====== Data supplied ======

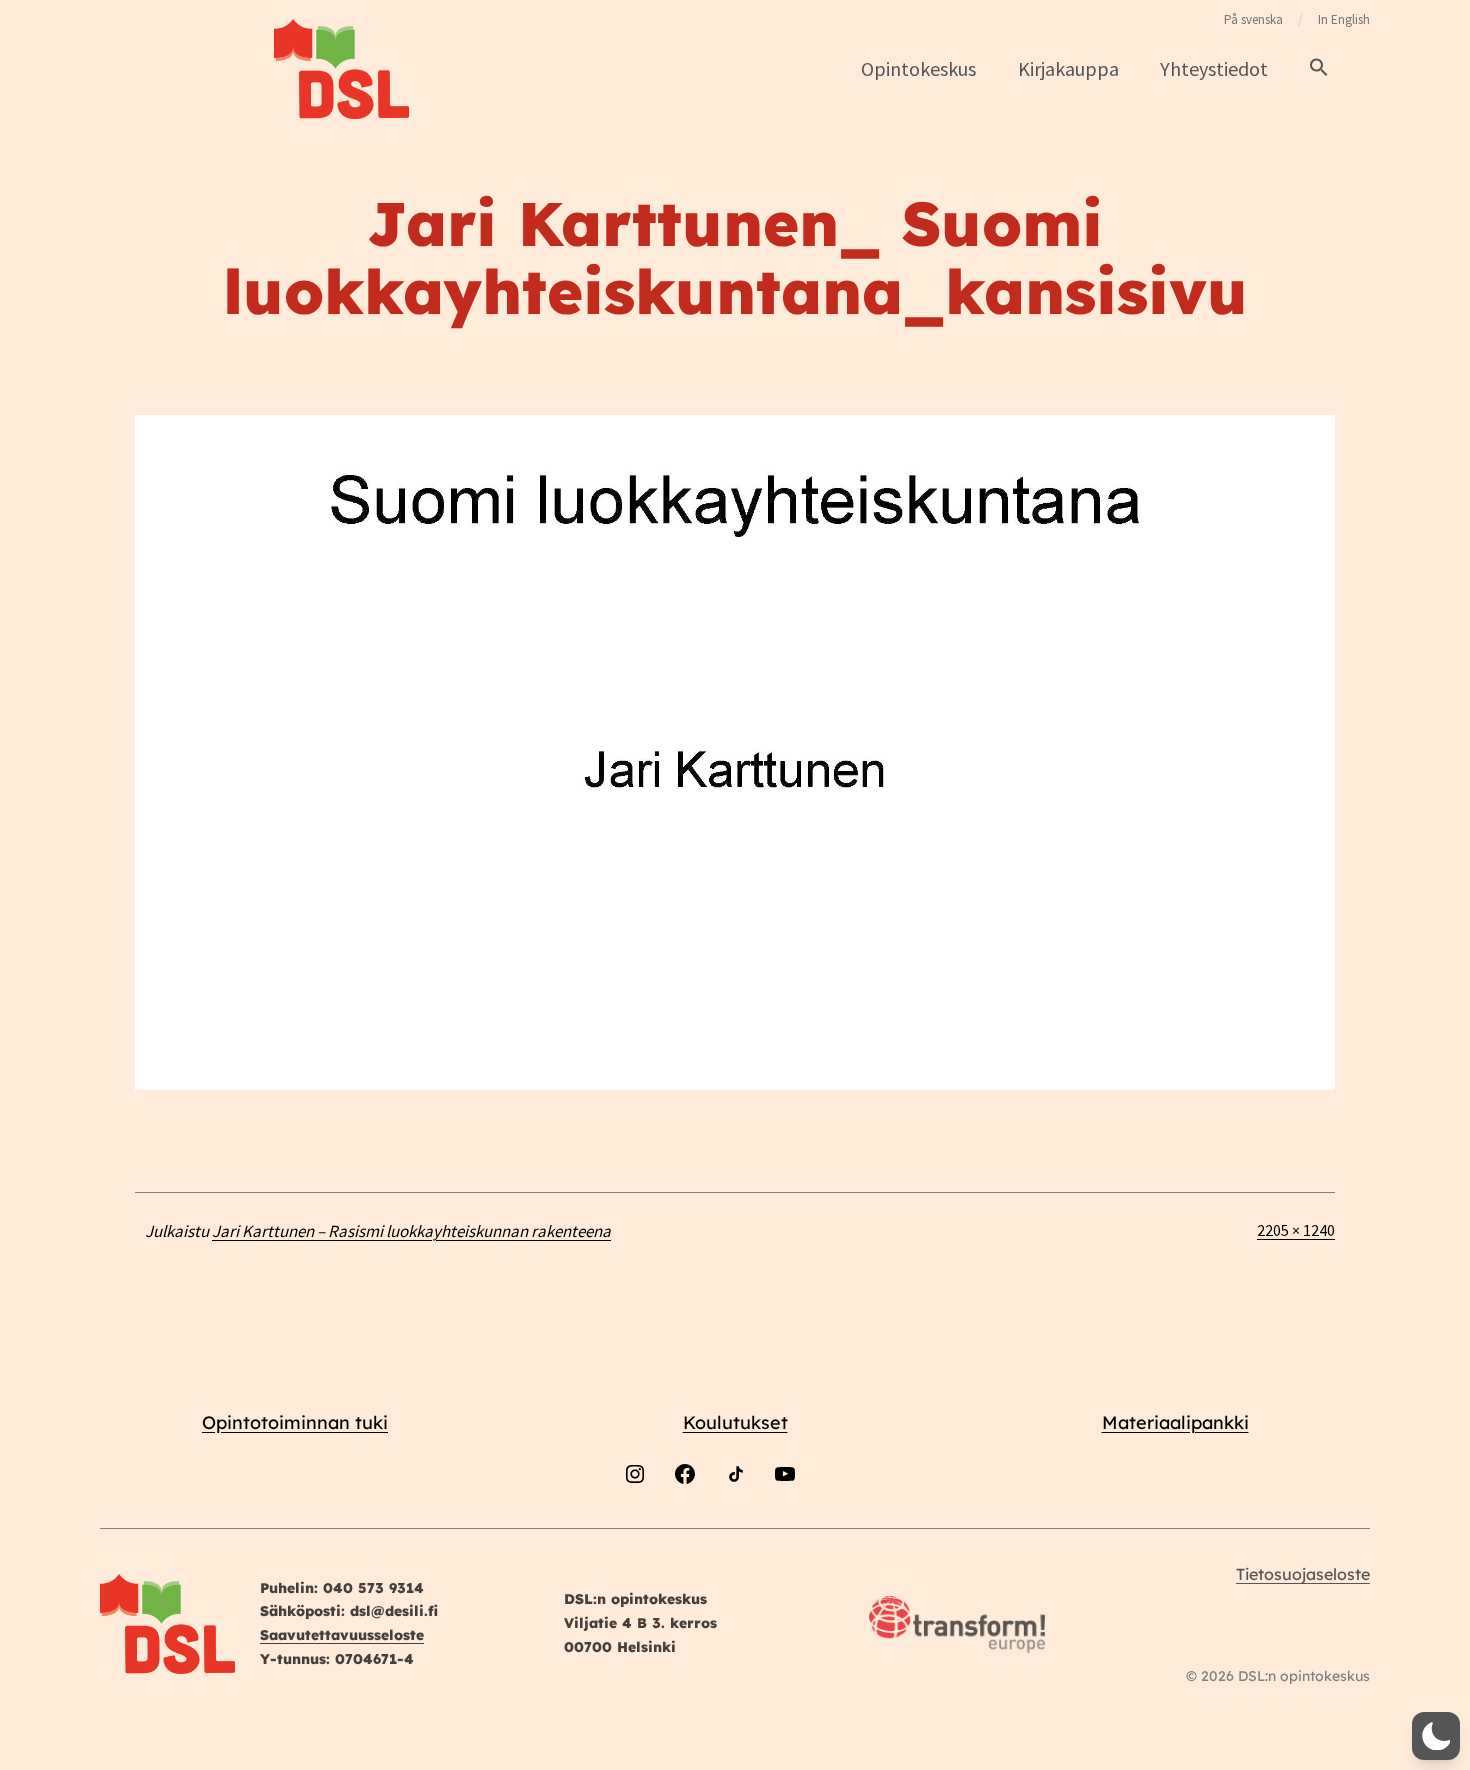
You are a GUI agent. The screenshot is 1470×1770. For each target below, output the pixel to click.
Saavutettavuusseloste (342, 1635)
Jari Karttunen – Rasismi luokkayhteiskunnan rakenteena (411, 1231)
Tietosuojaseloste (1303, 1574)
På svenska (1253, 19)
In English (1344, 19)
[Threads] (835, 1527)
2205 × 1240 (1296, 1230)
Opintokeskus (918, 68)
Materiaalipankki (1175, 1422)
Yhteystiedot (1214, 68)
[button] (1319, 68)
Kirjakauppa (1068, 68)
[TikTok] (735, 1527)
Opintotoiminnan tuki (295, 1422)
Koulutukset (735, 1422)
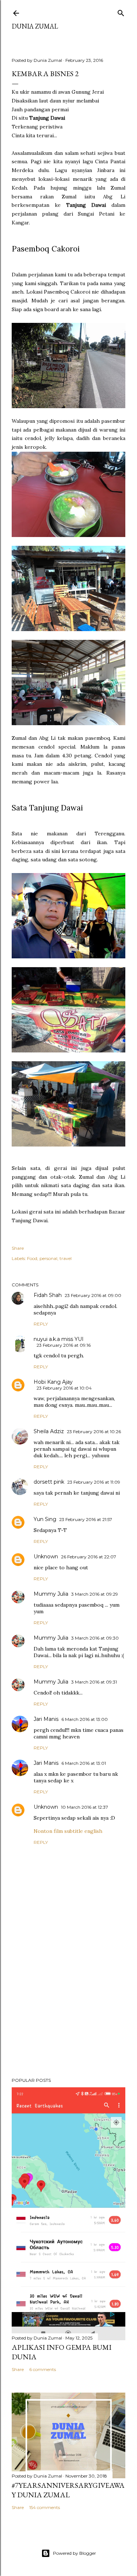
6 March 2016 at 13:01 (83, 1763)
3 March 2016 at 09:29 (94, 1594)
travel (66, 1258)
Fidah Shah (48, 1295)
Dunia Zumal (35, 26)
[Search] (121, 11)
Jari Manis (46, 1719)
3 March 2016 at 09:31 (94, 1682)
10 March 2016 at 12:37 (84, 1807)
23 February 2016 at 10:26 (94, 1431)
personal (48, 1258)
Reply (41, 1324)
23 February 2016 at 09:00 (93, 1295)
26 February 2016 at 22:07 (88, 1556)
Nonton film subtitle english (68, 1831)
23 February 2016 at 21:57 (85, 1519)
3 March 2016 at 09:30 (95, 1638)
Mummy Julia (51, 1594)
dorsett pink (49, 1482)
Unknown (46, 1556)
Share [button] (18, 1248)
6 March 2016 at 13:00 (84, 1719)
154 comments (44, 2507)
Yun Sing (45, 1519)
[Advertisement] (68, 2013)
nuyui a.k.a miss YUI (59, 1339)
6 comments (42, 2369)
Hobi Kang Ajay (53, 1382)
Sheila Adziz (49, 1431)
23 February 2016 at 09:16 (64, 1345)
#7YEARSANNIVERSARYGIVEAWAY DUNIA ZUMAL (68, 2489)
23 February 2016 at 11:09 (93, 1482)
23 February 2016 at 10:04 (64, 1388)
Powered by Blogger (74, 2553)
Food (32, 1258)
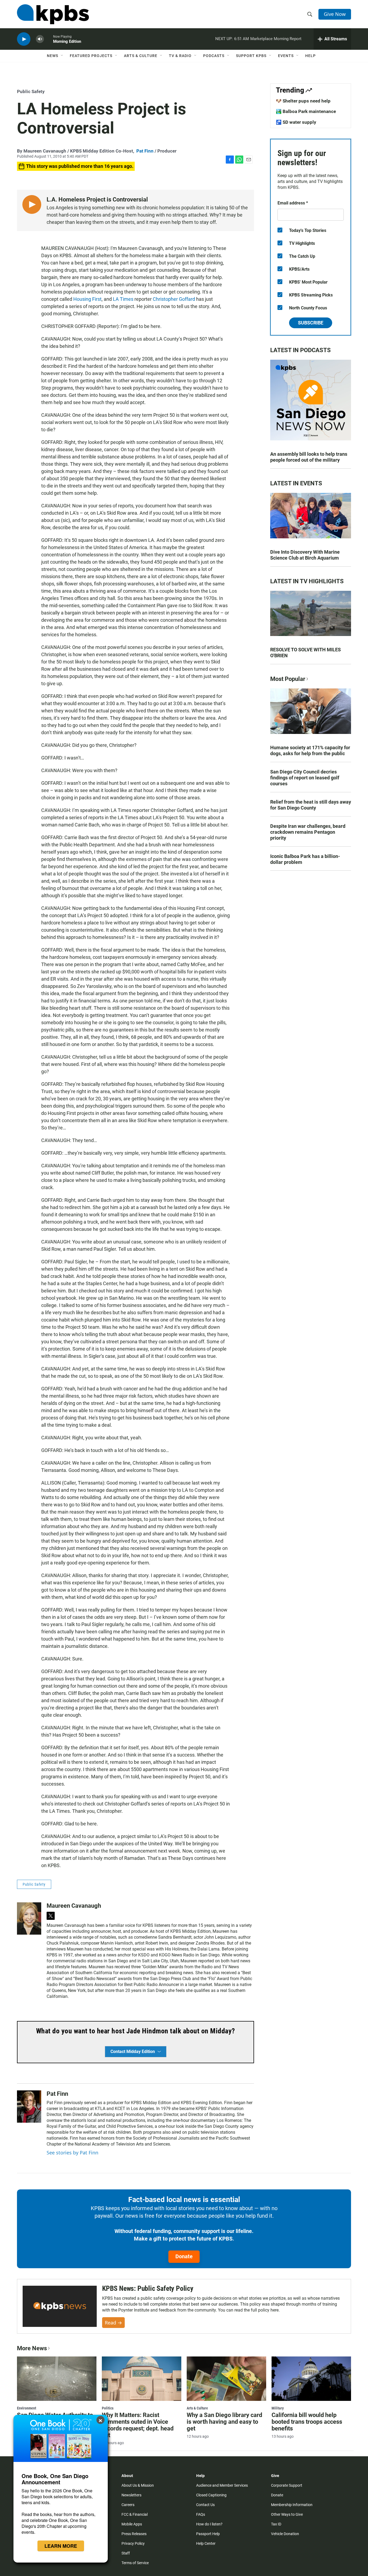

======

◆ **Exercise aim**
Count the lines above that contain the word "March". Write only the number.

◆ **Reply**
6